Desafios ->
**a.** Responda com base no texto sobre Vila-Matas:
(i) Em qual livro Vila-Matas fala das "toupeiras"?
(ii) Qual título de Sergio Pitol ele indica?
(iii) Qual é a nacionalidade de Claudio Magris?
**b.** Escreva a continuação do texto sobre Vila-Matas a partir da última frase apresentada.

Essas comunidades funcionam como células de resistência, como núcleos de um fazer artístico que se coloca contra a corrente, contra certa “moda” literária, ainda que nunca fique muito claro de onde vem essa moda. Vila-Matas, seja em seus livros, ensaios ou entrevistas, muitas vezes deixou evidente seu descontentamento com os rumos da literatura espanhola contemporânea — seus temas convencionais, sua linguagem politicamente correta, seu futuro enfadonho. Em O mal de Montano, Vila-Matas fala das “toupeiras” que tentam “furar” a literatura desde seu interior, procurando expulsar a criatividade e a inovação. O narrador de Ar de Dylan, por sua vez, afirma: “Meus jovens amigos viviam em meio a uma atmosfera cultural vazia”, e completa: “Jamais tinha havido tanta banalidade nas culturas catalã e espanhola e isso, em termos gerais, era contagioso”. As comunidades criadas por Vila-Matas, portanto, são uma forma de remexer o arquivo da tradição literária (exercícios de memória e erudição), mas são também uma forma de intervenção sobre o cenário literário contemporâneo. Passado, presente e futuro se misturam nas conjuras conspiratórias de Vila-Matas — e parte da força estética da experiência de leitura de seus livros passa por essa interpenetração de temporalidades.

 

IV

Vila-Matas, claro, não está sozinho. E ele é o primeiro a indicar os escritores contemporâneos que considera especiais, que considera próximos à sua própria poética. De todos os que cita, três nomes sempre aparecem em destaque, especialmente pelo fato de Vila-Matas não apenas mencionar os nomes, mas também indicar os títulos que considera mais representativos: Danúbio, do italiano Claudio Magris, A arte da fuga, do mexicano Sergio Pitol, e Os anéis de Saturno, do alemão W. G. Sebald.

Dados fornecidos ->
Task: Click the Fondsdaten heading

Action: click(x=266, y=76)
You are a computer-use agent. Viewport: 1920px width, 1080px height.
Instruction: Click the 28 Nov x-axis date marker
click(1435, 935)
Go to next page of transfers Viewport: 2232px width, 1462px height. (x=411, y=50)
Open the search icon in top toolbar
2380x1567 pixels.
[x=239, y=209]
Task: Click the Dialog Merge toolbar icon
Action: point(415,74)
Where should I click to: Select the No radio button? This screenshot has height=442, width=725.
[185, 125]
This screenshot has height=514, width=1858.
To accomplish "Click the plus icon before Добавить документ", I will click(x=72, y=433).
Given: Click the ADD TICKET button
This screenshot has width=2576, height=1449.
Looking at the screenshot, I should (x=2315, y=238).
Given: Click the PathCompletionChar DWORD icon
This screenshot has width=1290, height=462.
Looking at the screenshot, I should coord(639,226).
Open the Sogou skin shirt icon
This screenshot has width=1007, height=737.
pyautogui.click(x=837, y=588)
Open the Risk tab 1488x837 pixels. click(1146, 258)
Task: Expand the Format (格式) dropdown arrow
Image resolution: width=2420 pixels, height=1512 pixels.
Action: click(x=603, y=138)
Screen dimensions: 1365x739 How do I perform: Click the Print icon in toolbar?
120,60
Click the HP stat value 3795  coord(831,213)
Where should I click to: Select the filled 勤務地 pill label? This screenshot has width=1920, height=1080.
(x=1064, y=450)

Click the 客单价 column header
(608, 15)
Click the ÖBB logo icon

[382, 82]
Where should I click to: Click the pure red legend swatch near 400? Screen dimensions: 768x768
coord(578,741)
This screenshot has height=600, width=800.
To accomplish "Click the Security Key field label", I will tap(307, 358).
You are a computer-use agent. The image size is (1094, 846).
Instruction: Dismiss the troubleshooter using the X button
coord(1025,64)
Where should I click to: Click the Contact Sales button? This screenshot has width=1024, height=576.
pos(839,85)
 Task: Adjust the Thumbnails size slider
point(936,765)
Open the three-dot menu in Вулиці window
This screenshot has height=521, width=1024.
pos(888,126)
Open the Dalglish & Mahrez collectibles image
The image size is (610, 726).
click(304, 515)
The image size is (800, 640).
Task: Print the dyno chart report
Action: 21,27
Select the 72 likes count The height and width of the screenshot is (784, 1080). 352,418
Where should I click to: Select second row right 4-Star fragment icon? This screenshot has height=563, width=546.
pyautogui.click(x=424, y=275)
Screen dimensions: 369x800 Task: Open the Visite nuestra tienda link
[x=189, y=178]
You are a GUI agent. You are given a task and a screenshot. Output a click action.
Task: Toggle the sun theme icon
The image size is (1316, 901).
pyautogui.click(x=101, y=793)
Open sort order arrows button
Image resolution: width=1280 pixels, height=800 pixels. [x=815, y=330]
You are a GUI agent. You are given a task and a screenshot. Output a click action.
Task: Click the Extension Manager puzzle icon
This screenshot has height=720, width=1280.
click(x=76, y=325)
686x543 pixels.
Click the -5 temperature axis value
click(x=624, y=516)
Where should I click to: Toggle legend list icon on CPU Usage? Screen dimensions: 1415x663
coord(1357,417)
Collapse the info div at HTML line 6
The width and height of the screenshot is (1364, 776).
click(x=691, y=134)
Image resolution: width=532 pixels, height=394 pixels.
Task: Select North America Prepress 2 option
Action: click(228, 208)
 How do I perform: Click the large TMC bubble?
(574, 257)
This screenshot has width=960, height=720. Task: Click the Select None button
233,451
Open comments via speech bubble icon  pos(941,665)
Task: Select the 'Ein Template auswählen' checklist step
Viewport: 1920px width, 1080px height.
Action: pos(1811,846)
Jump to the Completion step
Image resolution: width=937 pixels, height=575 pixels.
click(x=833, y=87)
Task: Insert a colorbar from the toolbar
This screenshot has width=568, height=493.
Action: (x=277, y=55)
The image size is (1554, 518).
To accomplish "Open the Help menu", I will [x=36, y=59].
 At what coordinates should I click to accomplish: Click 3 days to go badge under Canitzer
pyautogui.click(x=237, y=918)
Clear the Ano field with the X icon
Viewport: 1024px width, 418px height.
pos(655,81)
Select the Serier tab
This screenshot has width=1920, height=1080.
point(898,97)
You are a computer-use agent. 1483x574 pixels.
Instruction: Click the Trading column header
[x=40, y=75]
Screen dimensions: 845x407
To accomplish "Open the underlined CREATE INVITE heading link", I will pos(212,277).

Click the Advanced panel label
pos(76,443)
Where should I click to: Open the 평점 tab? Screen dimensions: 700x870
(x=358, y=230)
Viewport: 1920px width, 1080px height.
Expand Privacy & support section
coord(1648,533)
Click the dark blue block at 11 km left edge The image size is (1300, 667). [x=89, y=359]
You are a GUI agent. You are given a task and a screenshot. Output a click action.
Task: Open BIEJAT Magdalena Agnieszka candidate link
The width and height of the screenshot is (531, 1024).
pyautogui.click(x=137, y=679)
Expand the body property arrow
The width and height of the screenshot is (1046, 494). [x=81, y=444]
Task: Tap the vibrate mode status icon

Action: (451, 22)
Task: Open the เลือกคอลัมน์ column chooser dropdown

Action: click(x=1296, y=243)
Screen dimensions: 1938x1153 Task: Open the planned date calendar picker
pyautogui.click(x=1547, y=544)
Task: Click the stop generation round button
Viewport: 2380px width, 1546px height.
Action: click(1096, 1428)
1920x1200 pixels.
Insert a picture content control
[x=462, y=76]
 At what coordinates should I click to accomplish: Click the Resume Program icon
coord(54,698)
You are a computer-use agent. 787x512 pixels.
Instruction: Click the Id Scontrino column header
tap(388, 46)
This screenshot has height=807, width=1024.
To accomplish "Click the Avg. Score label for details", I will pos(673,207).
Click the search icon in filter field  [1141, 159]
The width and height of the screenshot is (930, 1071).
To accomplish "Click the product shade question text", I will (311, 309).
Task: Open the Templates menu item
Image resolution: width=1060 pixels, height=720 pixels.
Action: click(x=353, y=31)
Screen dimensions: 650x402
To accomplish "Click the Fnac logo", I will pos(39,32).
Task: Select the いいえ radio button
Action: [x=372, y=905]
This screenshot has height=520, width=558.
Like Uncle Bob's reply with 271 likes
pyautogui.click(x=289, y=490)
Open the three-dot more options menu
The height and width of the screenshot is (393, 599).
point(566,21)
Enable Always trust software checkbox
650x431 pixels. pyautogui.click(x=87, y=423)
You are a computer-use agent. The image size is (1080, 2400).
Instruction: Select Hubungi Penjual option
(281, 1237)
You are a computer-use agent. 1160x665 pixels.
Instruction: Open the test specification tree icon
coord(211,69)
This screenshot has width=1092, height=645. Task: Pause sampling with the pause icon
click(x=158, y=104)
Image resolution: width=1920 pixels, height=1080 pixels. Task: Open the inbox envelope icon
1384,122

Respostas por tarefa ->
**a.**
(i) O mal de Montano
(ii) A arte da fuga
(iii) Italiano

**b.**
Essa é parte da comunidade que Vila-Matas cria para si também fora de seus livros. Se sua ficção postula uma série de conjuras portáteis e infraleves, uma série de comunidades provisórias que desafiam os rumos do contemporâneo, em sua vida deve fazer o mesmo — exatamente para mostrar que as duas esferas, vida e obra, estão em constante permutação. Junto de Sebald, Magris e Pitol, outros nomes poderiam engrossar as fileiras desse grupo, como Antonio Tabucchi, Paul Auster ou Javier Marías (este responsável por outro amplo projeto de “conjura portátil”, o Reino de Redonda, uma nação fictícia que desde 1865 é “governada” à distância por escritores).

 

A preocupação de Vila-Matas com o passado (com o arquivo, com a leitura contínua da tradição) faz com que ele transforme também o presente, lendo seus contemporâneos de forma voraz — como se todos compartilhassem a autoria de uma obra ainda a ser escrita, uma obra em potência (como Vila-Matas já apontou em Bartleby e companhia, um romance formado por “notas de rodapé de um texto invisível”). Os escritores que, junto com Vila-Matas, formam essa linhagem muito específica da literatura contemporânea, estão unidos por um forte senso de impureza dos gêneros — conscientes do fato de que quanto mais porosas são as fronteiras do romance, mais rico será seu alcance. “Ser a própria crise era o que poderia salvá-los dela”, como escreve Vila-Matas em Ar de Dylan, no sentido de que criar suas próprias dificuldades talvez seja mais interessante do que esperar sua inesperada chegada.

 

Geralmente os livros dos escritores citados acima apresentam uma dicção ensaística em meio à narrativa, uma sorte de pulsão documental que atravessa a ficção. Em suma, um desejo de expor a literatura em sua condição de artifício, diminuindo consideravelmente o espaço que separa a crítica da ficção. Um livro como Bartleby e companhia, por exemplo, conta uma história de desistência e fracasso fazendo uso de dezenas de fragmentos de comentário literário, filtrados por uma hipótese crítica que lhes dá coesão. A mesma lógica está em livros como Microcosmos, de Claudio Magris, Todas as almas, de Javier Marías, ou Sonhos de sonhos, de Antonio Tabucchi — todos permeados por um desencanto diante da ideia da literatura como um grande projeto humanista de esclarecimento do homem e de suas faculdades, mas, por outro lado, profundamente empenhados em jogar com a vida e a arte, movimentar os elos que regem seus encontros e acasos.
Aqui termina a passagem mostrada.